Of course, accessibility is an important design consideration for baths as well as kitchens. Katz encourages all her clients to opt for a no-threshold shower with a sloped floor for drainage, and grab bars, which are available in a wide range of colors. "It's not about aging," she says, "but about safety."--L.E.

Dave Heigl, CKD

Director of CabinetWerks Design

Vice President, Orren Pickell Builders

Bannockburn, Ill.

"Organic, earthy, and reclaimed," is how Dave Heigl describes one strong design trend he's seeing in the Chicagoland custom home market. He says many clients want their kitchens and baths to feel antique--used, warm, and with the patina of age. They achieve that look with recycled wood floors and ceiling beams and with distressed cabinetry finished with a glaze of white that softens the deeper color beneath.

Pickell's clients want to feel the warmth as much as see it, so the builder makes sure they stay cozy through the long Midwest winter. Heigl says that towel warmers and in-floor hydronic heat are pretty standard in Pickell master baths, and that he often installs warming drawers, which are usually associated with the kitchen, in the master bath to warm towels. Clients also like a TV installed behind the mirror so they can see what's happening on Wall Street first thing in the morning. Those mirrors are framed in wood or tile these days. "We never glue a big mirror to the wall anymore," he adds.

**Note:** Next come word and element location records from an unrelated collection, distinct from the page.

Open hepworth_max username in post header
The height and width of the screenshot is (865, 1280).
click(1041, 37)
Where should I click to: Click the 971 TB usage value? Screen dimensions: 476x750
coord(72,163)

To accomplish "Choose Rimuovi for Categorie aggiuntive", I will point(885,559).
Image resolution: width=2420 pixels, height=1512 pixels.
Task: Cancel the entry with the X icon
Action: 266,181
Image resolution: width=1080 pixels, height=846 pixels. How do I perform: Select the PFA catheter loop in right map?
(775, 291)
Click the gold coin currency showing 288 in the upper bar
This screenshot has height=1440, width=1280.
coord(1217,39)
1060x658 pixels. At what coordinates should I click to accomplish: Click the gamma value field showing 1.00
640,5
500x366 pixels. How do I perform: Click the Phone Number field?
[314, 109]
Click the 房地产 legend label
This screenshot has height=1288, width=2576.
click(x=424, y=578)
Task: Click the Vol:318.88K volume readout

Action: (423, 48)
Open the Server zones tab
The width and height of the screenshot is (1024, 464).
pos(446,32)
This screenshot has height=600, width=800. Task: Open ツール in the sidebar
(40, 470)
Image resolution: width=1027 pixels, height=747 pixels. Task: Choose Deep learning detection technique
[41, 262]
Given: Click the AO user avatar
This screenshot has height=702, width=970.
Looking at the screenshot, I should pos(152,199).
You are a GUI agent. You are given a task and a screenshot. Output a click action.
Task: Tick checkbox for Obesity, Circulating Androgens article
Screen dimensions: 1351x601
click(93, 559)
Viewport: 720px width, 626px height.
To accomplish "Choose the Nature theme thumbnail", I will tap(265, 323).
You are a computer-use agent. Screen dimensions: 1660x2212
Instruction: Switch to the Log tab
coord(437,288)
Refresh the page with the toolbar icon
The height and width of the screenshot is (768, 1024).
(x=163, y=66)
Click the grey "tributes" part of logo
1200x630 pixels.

Showers are getting bigger in Pickell homes, but Heigl says they are seeing fewer tubs, except for claw-foot soaking tubs. Clients don't really use the tub, he says, "but they look cool."

Still, antique and warm isn't the only style story in this market. Heigl's also seeing an emerging counter trend toward the "Contemporary, engineered look," sometimes softened with an Old World element, like reclaimed ceiling beams. He recently attended a trade show in Germany, where products (including a stainless range hood with a TV monitor in it) were highly engineered to achieve a tight, clean fit in the kitchen. "The Contemporary look is definitely coming this way," he predicts.--L.E.

Debbie Comito

Client Coordinator, Nichols & Comito

Colorado Springs, Colo.

The hearth room--a kitchen that includes a sitting area big enough for a sofa and a few armchairs--is an important trend in Nichols & Comito's Colorado market, says Debbie Comito. While everyone ends up in the kitchen at most gatherings, they're actually comfortable in this type of kitchen, which may be why nearly all the builder's clients want a beverage cooler there. (Often, Comito says, they ask for beverage coolers in the bar and the master suite as well.)

Such central kitchens require the full decorative treatment, with elaborate tilework backsplashes combined with granite countertops. "The natural look is what everyone is looking for," Comito asserts, so more and more the granite is honed. The company has even done a few concrete countertops. It has also begun using 9-inch-wide heart pine flooring that is distressed and rubbed with tung oil for a rich, natural finish. Shiny chrome faucetry is out in this market, replaced with pewter or oil-rubbed bronze because they suit the dominant Old World look and resist water spotting. "The only time we use chrome is in contemporary kitchens," she says.